Syk translocation to the plasma membrane studied by microfluidic TIRF-FC. (a) Histograms of fluorescence density collected from populations of ~5000 cells at various periods (0, 10, 20, and 60 min) after stimulation by anti-IgM at 22 °C. (b) The population-averaged fluorescence density variation over various stimulation times. The initial average fluorescence density at time 0 is designated as 100%. (c) Histograms of fluorescence density taken from DT40 cells without SykEGFP expression stained with calcein AM. One cell population was stimulated by anti-IgM at 22 °C for 60 min while the other was not stimulated.
We found that evanescent-field-based tools such as TIRFM and TIRF-FC also offer the capacity to study the nucleocytoplasmic transport of proteins, although such translocations do not directly involve the plasma membrane as a subcellular location of action. We used TIRF-FC to study the transport of NF-κB from the cytosol to the nucleus as a proof-of-concept. NF-κB is a family of dimeric transcription factors that regulate cellular stress responses, cell division, apoptosis, and inflammation 41–43. The activity of NF-κB is regulated by its cytoplasmic inhibitor IκB, which binds to NF-κB, masks its nuclear localization signal and retains it in the cytoplasm44,45. Signals from extracellular stimuli (e.g., TNFα, IL-1, LPS and DNA-damaging agents) are transduced to the IκB kinase (IKK) complex. IKK then phosphorylates IκB, leading to its degradation via ubiquitination and proteolysis. This allows NF-κB to translocate to the nucleus, bind DNA and regulate gene transcription46–48. Prominent basal nuclear localization of NF-κB is found in breast, ovary, colon, pancreas and thyroid tumor cells 49.

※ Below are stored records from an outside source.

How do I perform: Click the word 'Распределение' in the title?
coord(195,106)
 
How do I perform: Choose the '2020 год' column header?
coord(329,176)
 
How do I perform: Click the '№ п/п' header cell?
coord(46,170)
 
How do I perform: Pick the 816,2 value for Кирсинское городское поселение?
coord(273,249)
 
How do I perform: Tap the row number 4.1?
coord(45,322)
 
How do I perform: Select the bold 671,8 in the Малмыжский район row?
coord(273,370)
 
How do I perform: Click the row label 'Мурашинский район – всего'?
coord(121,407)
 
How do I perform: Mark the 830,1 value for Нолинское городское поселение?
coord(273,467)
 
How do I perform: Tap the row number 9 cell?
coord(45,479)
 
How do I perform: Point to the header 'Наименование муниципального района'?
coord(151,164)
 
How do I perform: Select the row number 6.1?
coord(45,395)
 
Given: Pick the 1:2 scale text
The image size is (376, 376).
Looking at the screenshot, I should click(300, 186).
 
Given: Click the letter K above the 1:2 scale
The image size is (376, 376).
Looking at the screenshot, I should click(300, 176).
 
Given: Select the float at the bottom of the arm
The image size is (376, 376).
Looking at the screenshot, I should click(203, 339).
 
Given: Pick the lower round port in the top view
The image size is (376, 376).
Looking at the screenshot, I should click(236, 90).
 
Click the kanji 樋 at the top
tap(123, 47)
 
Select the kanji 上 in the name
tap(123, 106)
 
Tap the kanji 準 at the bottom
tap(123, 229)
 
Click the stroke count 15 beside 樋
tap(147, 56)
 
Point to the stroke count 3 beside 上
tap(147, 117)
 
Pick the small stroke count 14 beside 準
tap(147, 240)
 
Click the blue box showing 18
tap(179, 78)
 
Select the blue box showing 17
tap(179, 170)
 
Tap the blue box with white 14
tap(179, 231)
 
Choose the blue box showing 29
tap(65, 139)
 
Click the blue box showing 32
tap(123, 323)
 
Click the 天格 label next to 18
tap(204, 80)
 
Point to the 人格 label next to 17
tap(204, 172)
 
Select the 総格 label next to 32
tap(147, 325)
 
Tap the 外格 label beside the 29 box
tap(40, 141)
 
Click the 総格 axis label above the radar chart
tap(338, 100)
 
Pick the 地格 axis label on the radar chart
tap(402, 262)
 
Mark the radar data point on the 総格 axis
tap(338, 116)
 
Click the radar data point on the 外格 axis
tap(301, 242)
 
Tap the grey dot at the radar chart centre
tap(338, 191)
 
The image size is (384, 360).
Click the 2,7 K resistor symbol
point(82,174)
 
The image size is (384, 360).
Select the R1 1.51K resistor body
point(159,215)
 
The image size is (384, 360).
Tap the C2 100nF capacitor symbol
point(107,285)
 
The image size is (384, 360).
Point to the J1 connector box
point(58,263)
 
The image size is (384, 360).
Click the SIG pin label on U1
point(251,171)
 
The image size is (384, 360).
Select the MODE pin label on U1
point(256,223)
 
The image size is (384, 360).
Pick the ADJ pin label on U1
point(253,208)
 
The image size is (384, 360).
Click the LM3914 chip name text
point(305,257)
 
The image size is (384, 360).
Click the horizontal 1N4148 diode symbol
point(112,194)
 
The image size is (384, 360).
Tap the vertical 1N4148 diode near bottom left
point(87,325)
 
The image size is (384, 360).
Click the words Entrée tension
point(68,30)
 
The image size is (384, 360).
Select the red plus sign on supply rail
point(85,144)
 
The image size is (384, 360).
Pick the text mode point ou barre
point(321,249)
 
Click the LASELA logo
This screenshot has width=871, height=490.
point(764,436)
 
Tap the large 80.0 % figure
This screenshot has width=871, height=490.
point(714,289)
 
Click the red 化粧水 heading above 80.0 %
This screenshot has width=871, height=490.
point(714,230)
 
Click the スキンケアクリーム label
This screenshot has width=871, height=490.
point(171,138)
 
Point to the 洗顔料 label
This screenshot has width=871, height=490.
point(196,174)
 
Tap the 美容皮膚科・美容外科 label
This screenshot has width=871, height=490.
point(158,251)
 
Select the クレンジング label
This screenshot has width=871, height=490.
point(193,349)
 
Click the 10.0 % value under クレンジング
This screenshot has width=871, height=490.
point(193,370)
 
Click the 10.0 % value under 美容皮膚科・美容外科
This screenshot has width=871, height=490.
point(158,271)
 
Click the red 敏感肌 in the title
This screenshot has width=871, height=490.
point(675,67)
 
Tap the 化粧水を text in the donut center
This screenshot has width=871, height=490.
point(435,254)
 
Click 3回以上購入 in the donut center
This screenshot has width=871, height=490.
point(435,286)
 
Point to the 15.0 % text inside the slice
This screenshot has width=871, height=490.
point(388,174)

We examined the translocation of NF-κB using a Chinese hamster ovary (CHO) cell line expressing the p65 component of NF-κB fused to GFP. The time-lapsed epifluorescence and TIRFM images of cells expressing p65-GFP after stimulation by IL-1β are shown in Fig. 4a. Based on the epifluorescence images, the nucleocytoplasmic translocation (from cytosol to nucleus) was complete by 60 min following stimulation. As the protein translocated to the nucleus from the cytoplasm, the fluorescence from the evanescent field layer decreased substantially. The translocation was confirmed by subcellular fractionation and Western blotting (Fig. 4b).
Figure 4.
Nucleocytoplasmic translocation of NF-κB examined by epifluorescence, TIRFM imaging and Western blotting. (a) Epifluorescence images (upper row) and TIRFM images (lower row) of CHO/GFP-NFκBp65 undergoing nucleocytoplasmic transport after stimulation by 20 ng/ml IL-1β at 22 °C for 0, 10, 60, and 120 min. (b) Western blotting analysis of NF-κB from different subcellular compartments after stimulation for various periods of time. Subcellular fractionation was used to separate cell lysates into nuclear and cytosolic fractions.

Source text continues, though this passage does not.